▶ What this exercise asks
1. List every dollar amount that appears in the settlement article below.
2. Rewrite the settlement article below from "Four adopted boys" to "of Children’s Rights.", replacing each "boys" with "children".

▶ Source passage
================================

- The Washington Times - Monday, October 3, 2005

Four adopted boys who officials say were found starving in New Jersey two years ago will receive almost $13 million from the state under a settlement filed yesterday.

The awards — $5 million to an older brother and $2.5 million to each of the three younger boys — will be one of the largest damage awards paid by New Jersey, said Marcia Robinson Lowry, the boys’ guardian ad litem and executive director of Children’s Rights.

“No amount of money can undo the damage done to these children or diminish the fact that the state blatantly shirked its responsibility to ensure their safety and well-being,” Ms. Lowry said.

The settlement, which was filed yesterday in U.S. District Court in New Jersey, is based on an offer made by the state earlier this year, said Andy Williams, spokesman for the New Jersey Department of Human Services (DHS). DHS Commissioner James M. Davy is a signatory of the documents.

The shocking story of Bruce Jackson and his younger brothers, identified as K.J., T.J. and M.J., emerged in October 2003, when a neighbor called police after seeing Bruce Jackson, then age 19, looking through garbage cans in the middle of the night.

None of the boys weighed more than 45 pounds, authorities found. The boys’ adoptive parents, Raymond and Vanessa Jackson of Collingswood, N.J., said they cared for the children properly and blamed their low weights on severe eating disorders.

Supporters of the couple created a Web site for them at www.savethejacksons.org, which shows the boys in nice clothes, energetic and smiling at home and at church.

But when the boys were placed in other homes, they all immediately gained weight and height. Within two months, Bruce Jackson went from 45 pounds to 75 pounds and grew 3 inches taller, the Camden County prosecutor’s office said.

The parents were charged with more than 20 counts of aggravated assault and endangering the welfare of a child. The case is still before the criminal courts, a spokesman in the Camden County prosecutor’s office said yesterday.

Mr. Jackson died after suffering a stroke last year. A judge has given Mrs. Jackson until Friday to decide whether to accept a plea bargain or go to trial to face the charges against her, the Associated Press reported.

The Jackson case was the subject of a congressional hearing and spurred demand for reforms of New Jersey’s child-welfare agency. Child-welfare workers had visited the Jackson home regularly because they were foster parents, but the workers did not take action concerning the emaciated boys. Several child-welfare workers subsequently were suspended or fired.

In addition to the $12.5 million, the state also has agreed to provide the boys with medical insurance until they reach age 21 and pay as much as $485,000 for supplemental educational services, Ms. Lowry’s group said.

Mr. Williams of the DHS said attorney’s fees still are under negotiation.

================================

▶ Entries supplied
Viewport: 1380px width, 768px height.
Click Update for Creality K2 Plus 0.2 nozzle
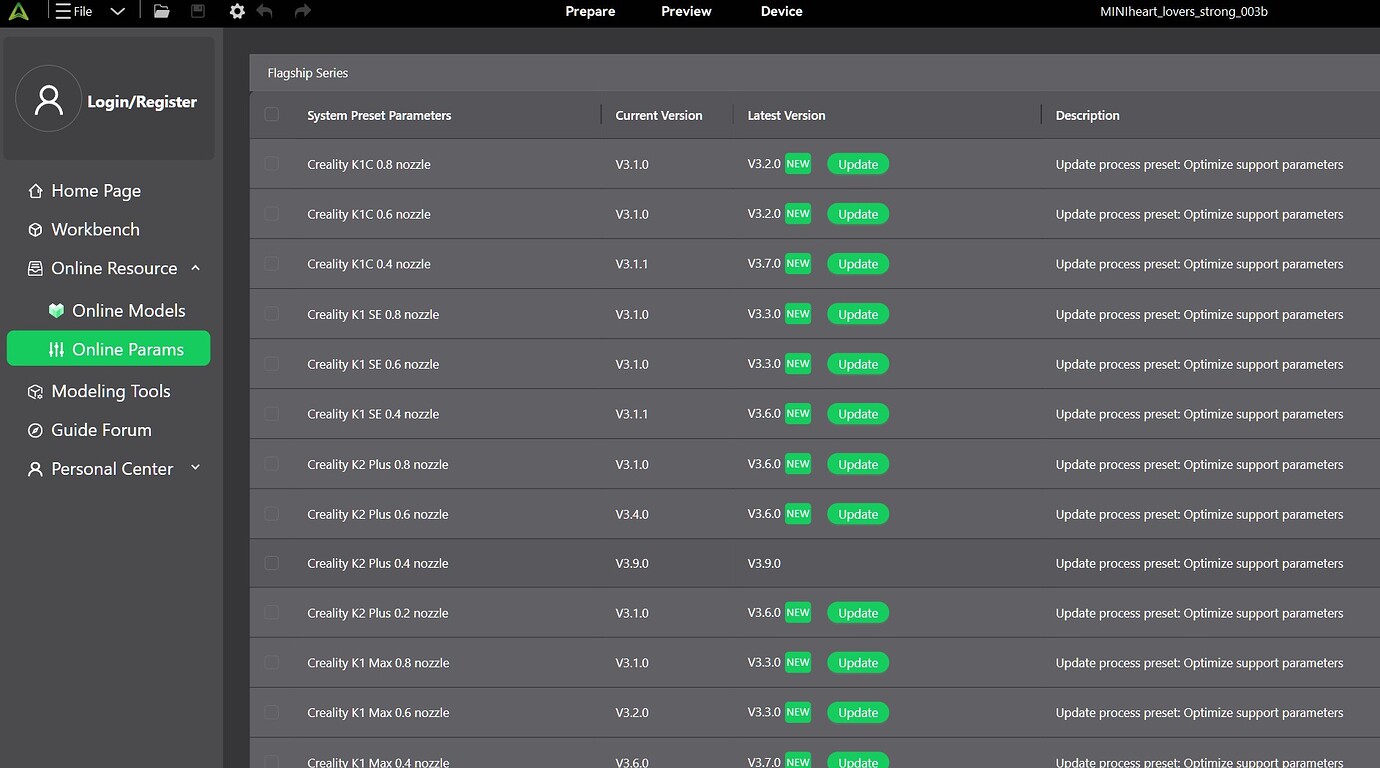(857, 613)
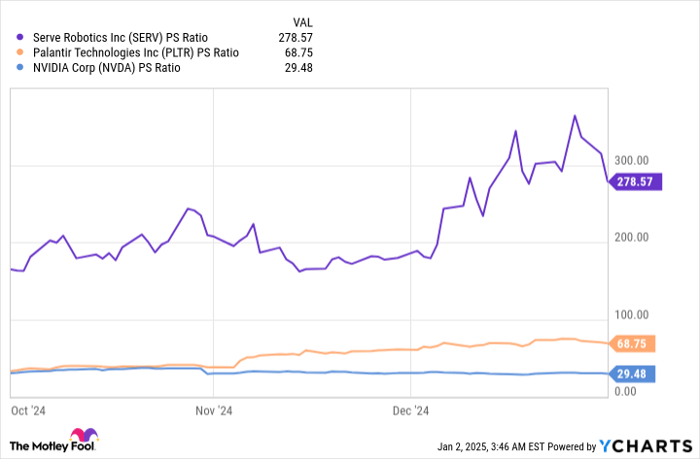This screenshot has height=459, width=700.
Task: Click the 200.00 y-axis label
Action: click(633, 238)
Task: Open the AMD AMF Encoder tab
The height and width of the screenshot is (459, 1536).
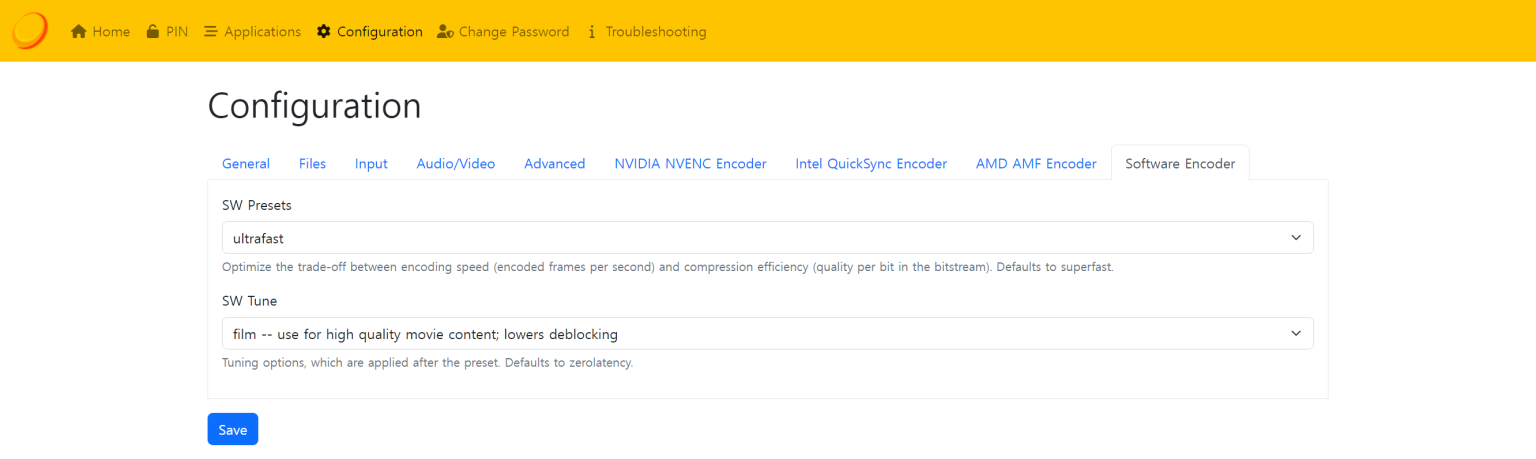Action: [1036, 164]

================================

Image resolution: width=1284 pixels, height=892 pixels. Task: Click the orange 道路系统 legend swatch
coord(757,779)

================================

▶ Responses per task
1.
$13 million
$5 million
$2.5 million
$12.5 million
$485,000

2.
Four adopted children who officials say were found starving in New Jersey two years ago will receive almost $13 million from the state under a settlement filed yesterday.

The awards — $5 million to an older brother and $2.5 million to each of the three younger children — will be one of the largest damage awards paid by New Jersey, said Marcia Robinson Lowry, the children’ guardian ad litem and executive director of Children’s Rights.